INSTRUCTIONS FOR THE TASK
Reproduce word for word the lines between the one containing "Instruction: Select the" and the end of the entries below, both inclusive; leave out pictures.

(Saved entries)
- Opening Delimiter -
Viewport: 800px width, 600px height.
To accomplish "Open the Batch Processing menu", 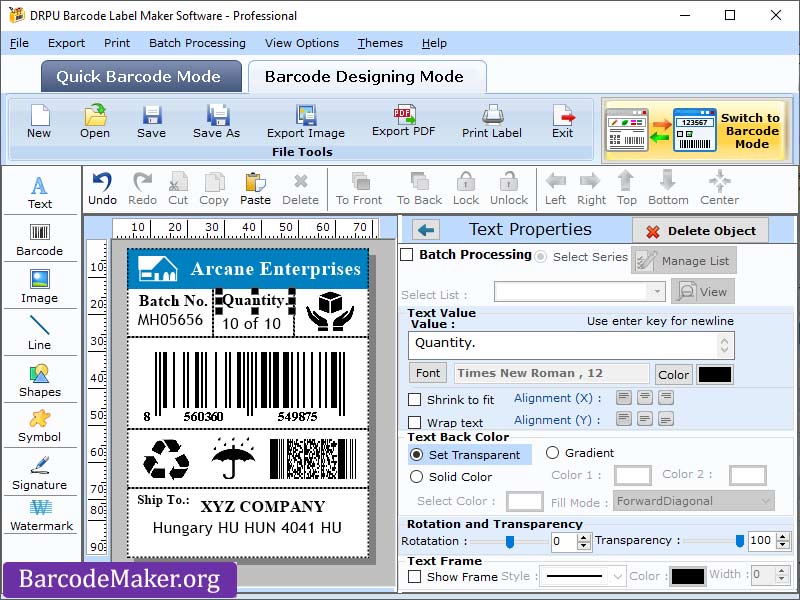I will [x=197, y=43].
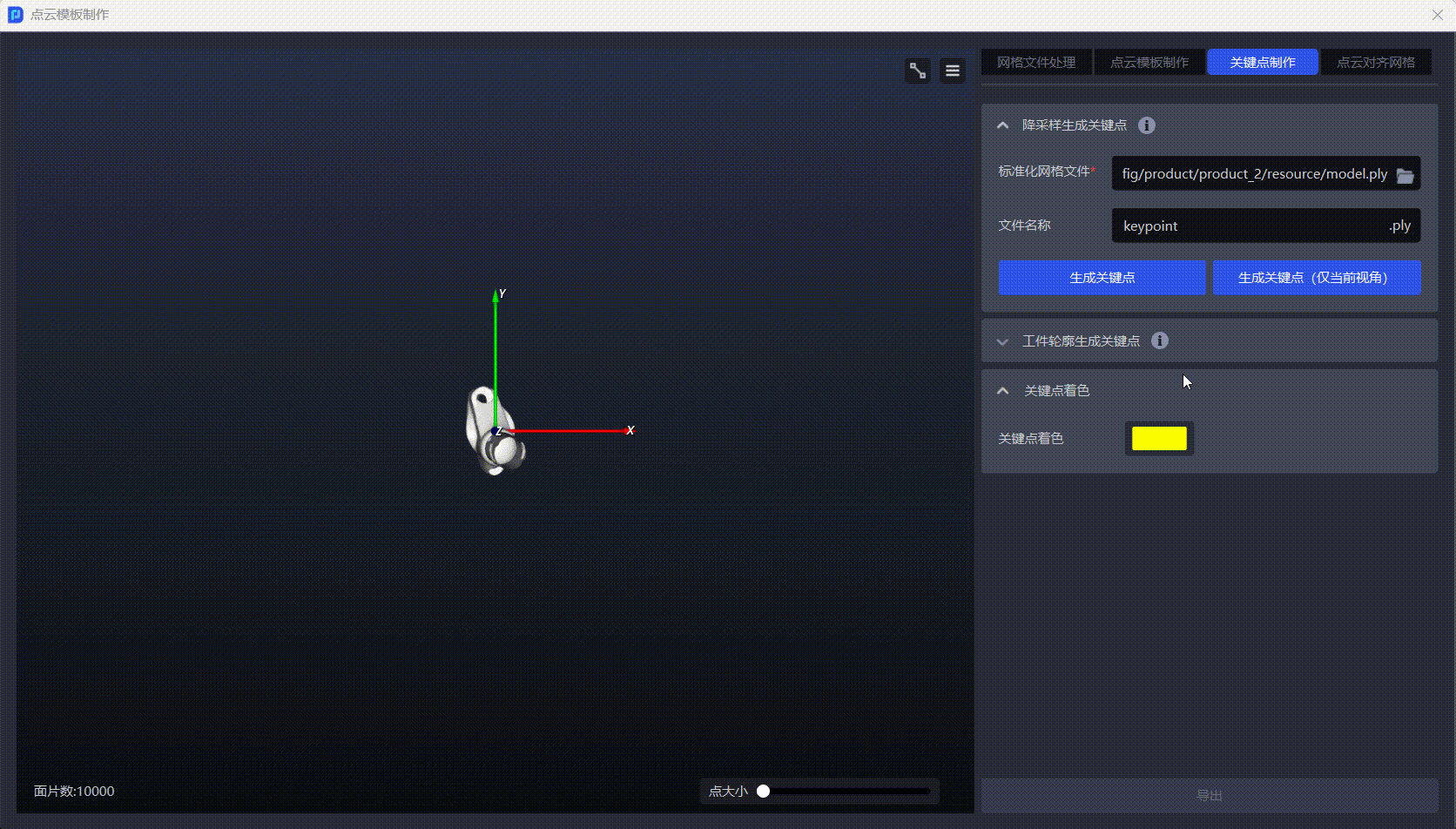This screenshot has width=1456, height=829.
Task: Click the 点大小 slider handle
Action: click(764, 792)
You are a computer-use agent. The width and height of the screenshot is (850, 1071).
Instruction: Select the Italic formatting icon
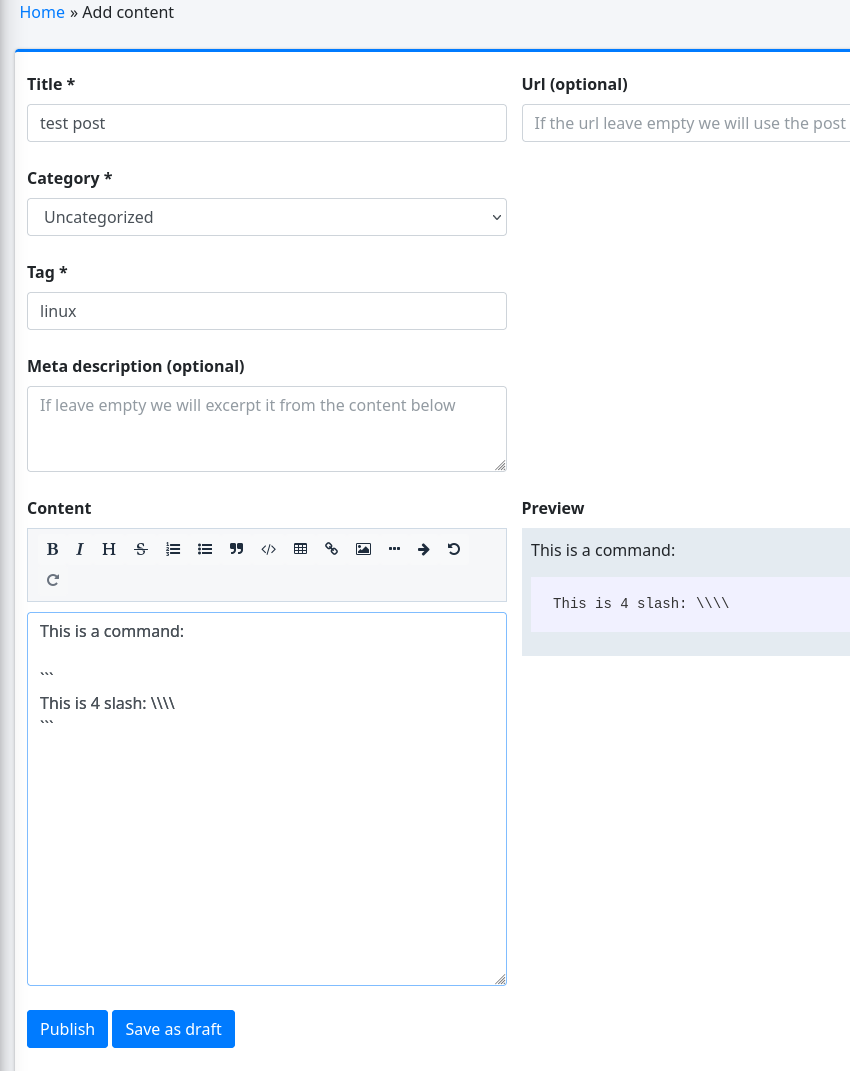79,548
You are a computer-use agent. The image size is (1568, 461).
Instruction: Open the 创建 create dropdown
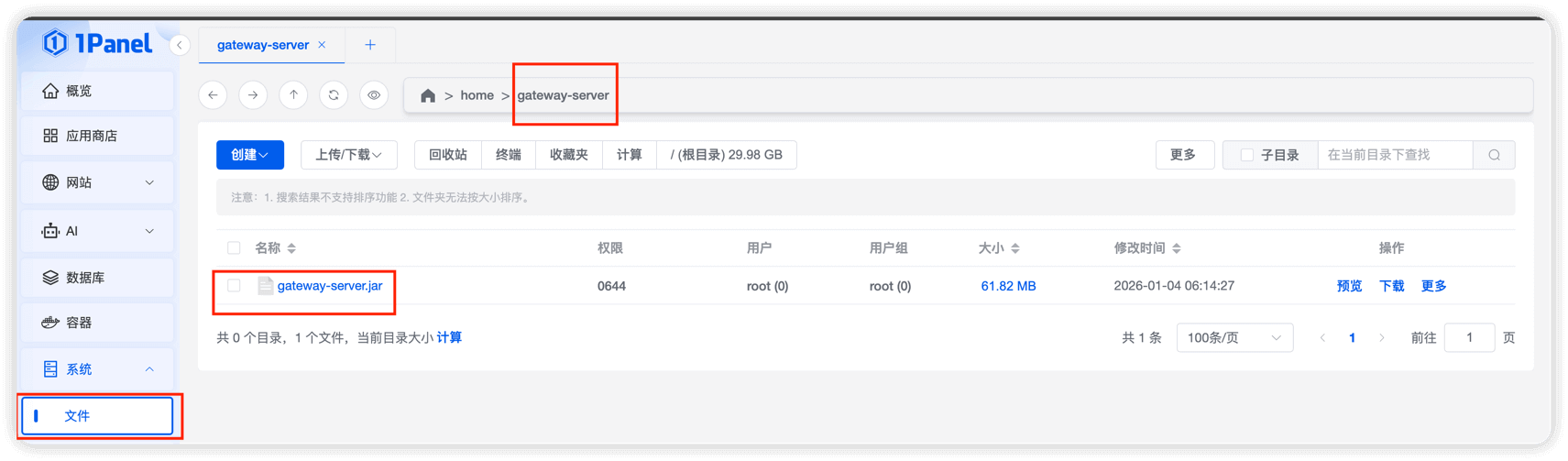249,155
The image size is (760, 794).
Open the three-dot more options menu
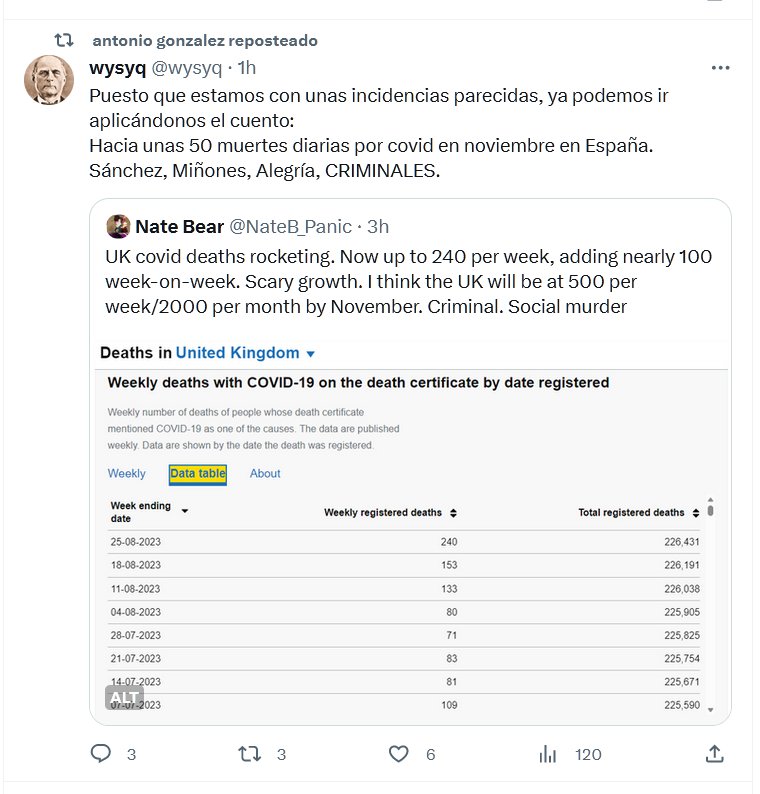pos(720,68)
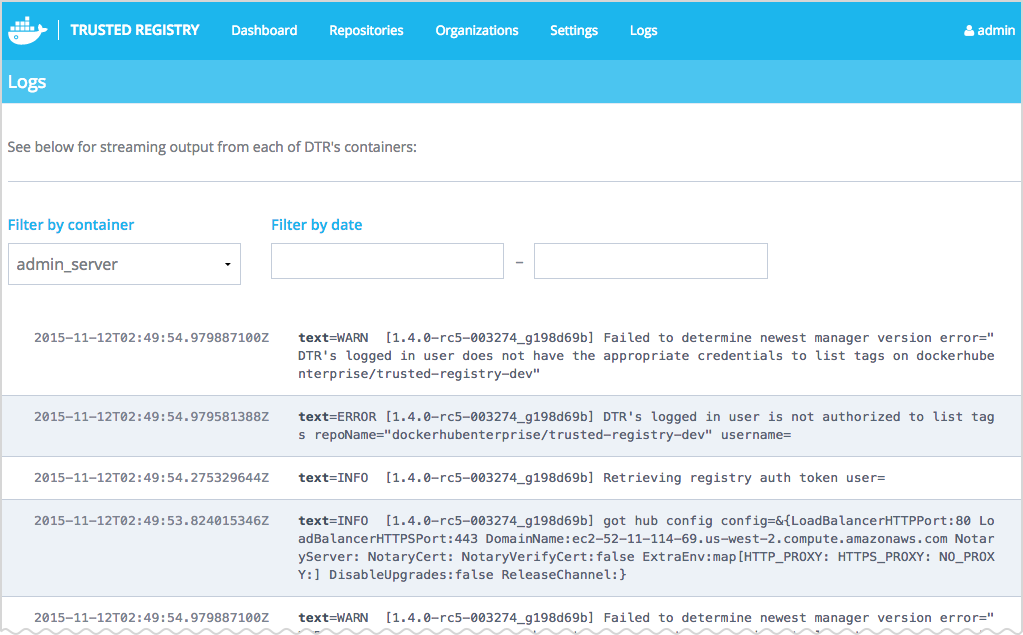Select the got hub config log entry
Image resolution: width=1023 pixels, height=635 pixels.
646,548
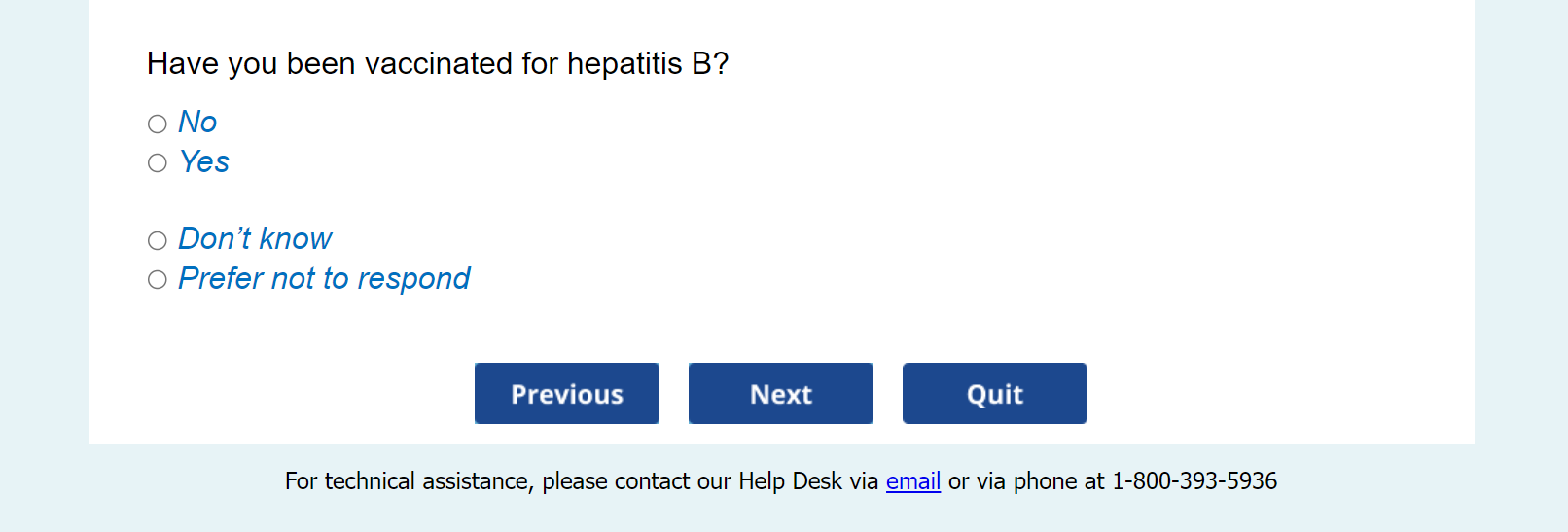
Task: Click the words "Help Desk" in footer
Action: click(790, 481)
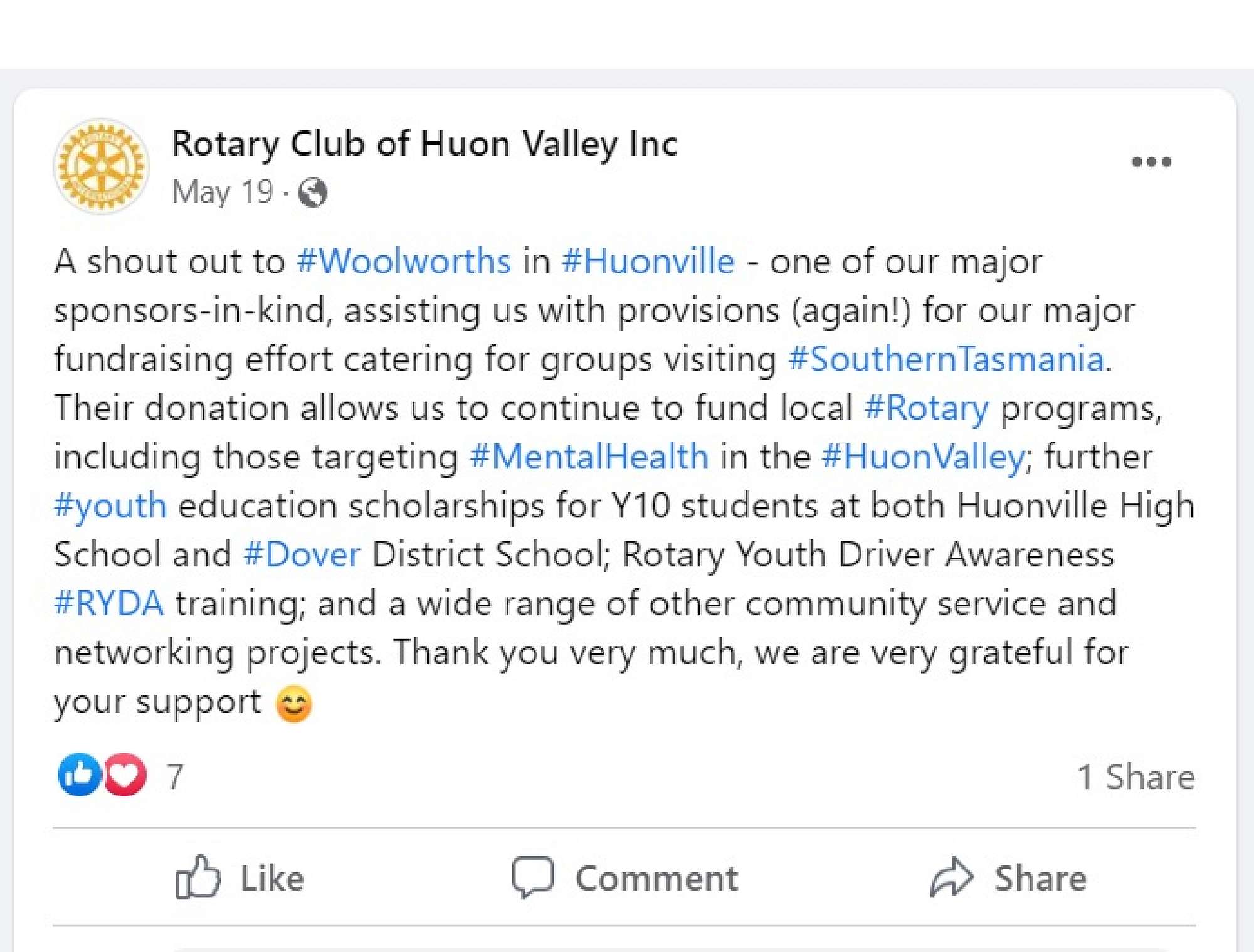Screen dimensions: 1254x952
Task: Follow the #Huonville hashtag link
Action: click(648, 262)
- Closing Delimiter -
TASK RESPONSE
Instruction: Select the Italic formatting icon
79,548
You are a computer-use agent. The image size is (1568, 461).
Instruction: Open the 创建 create dropdown
249,155
The image size is (760, 794).
Open the three-dot more options menu
pos(720,68)
Select the got hub config log entry
Image resolution: width=1023 pixels, height=635 pixels.
646,548
Task: Click the words "Help Desk" in footer
Action: click(790, 481)
Screen dimensions: 1254x952
Task: Follow the #Huonville hashtag link
Action: click(648, 262)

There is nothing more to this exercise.